Tuesday, March 8, 2011

i cannot do this alone...

... and i am finally ready to admit that.

yesterday, i was having a really bad day. like, bad of epic proportions. i did not want to go to WW. i had stepped on the scale on Sunday and it hadn't moved since last week, and after the trying experience of none of my clothes fitting in the closet... let's just say i had a bad feeling that if i heard "you're up" this time that it would start a downward spiral that i wasn't confident i could recover from.

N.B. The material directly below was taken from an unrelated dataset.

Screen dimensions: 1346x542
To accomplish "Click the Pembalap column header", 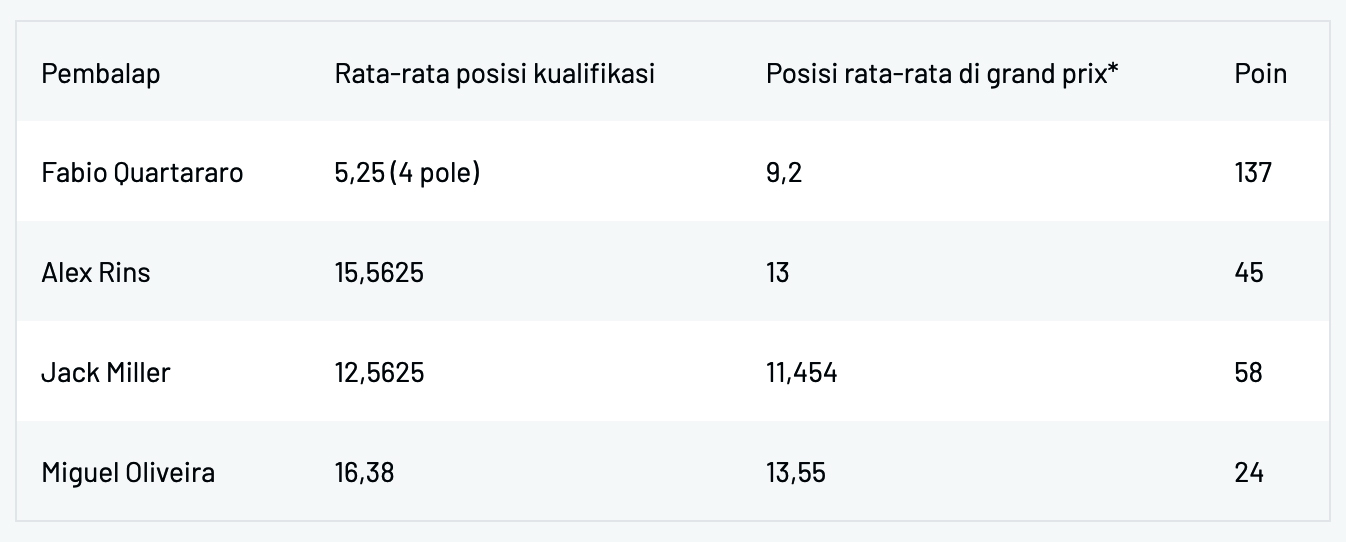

after reaching out on Facebook (sometimes, i can overshare but 99% of my friends on Facebook are from WW), i got a lot of response including from my meeting leader. she reached out to me via private message and reassured me. she told me to focus on the positive, and forget about the negative things - like gaining 80 pounds in less than four years' time. i have been OBSESSED about that lately - i feel like such a failure for letting myself go so far down the path. i am so close (actually, probably over it) my all-time high weight. i am disgusted. i am disappointed. i am defeated.

after much soul-searching, and a lot of encouragement from some totally awesome friends (Jan, Nancy, Jen, and Tara), i sucked it up and i went with my friend Colleen. we had committed to each other that we would force each other to go even when things got tough - and i felt like if i didn't go, i was letting her down.

i stood on the scale, after taking off my cardigan, earrings, and any other weight-bearing items and waited. with my breath held. really... i started turning blue and almost passed out. after what seemed like an eternity, the scale lady said, "one pound." i looked at her, and asked "up or down?" she laughed and said "DOWN, silly." i didn't believe her! my friend cheered. actually CHEERED in the weigh-in area. i felt like a hundred pounds was immediately lifted from my shoulders.

i have to learn how to listen to others, and stop listening to the evil demon in my mind that tells me i'm a failure. i have to learn to NOT let the scale dictate my emotions, or how i feel about myself. and most importantly, i have to embrace this as an experience, not a freaking torture.

another lesson learned: do not ever try on clothes when you have PMS. it will not end well. you just have to trust me on this.

1 comment:

  1. I love love love you have such good friends cheering you on and I hope one of them gives you the occasional dopeslap that I would if I didn't live so far away.
    Now get rid of the home scale...way too much stress for you.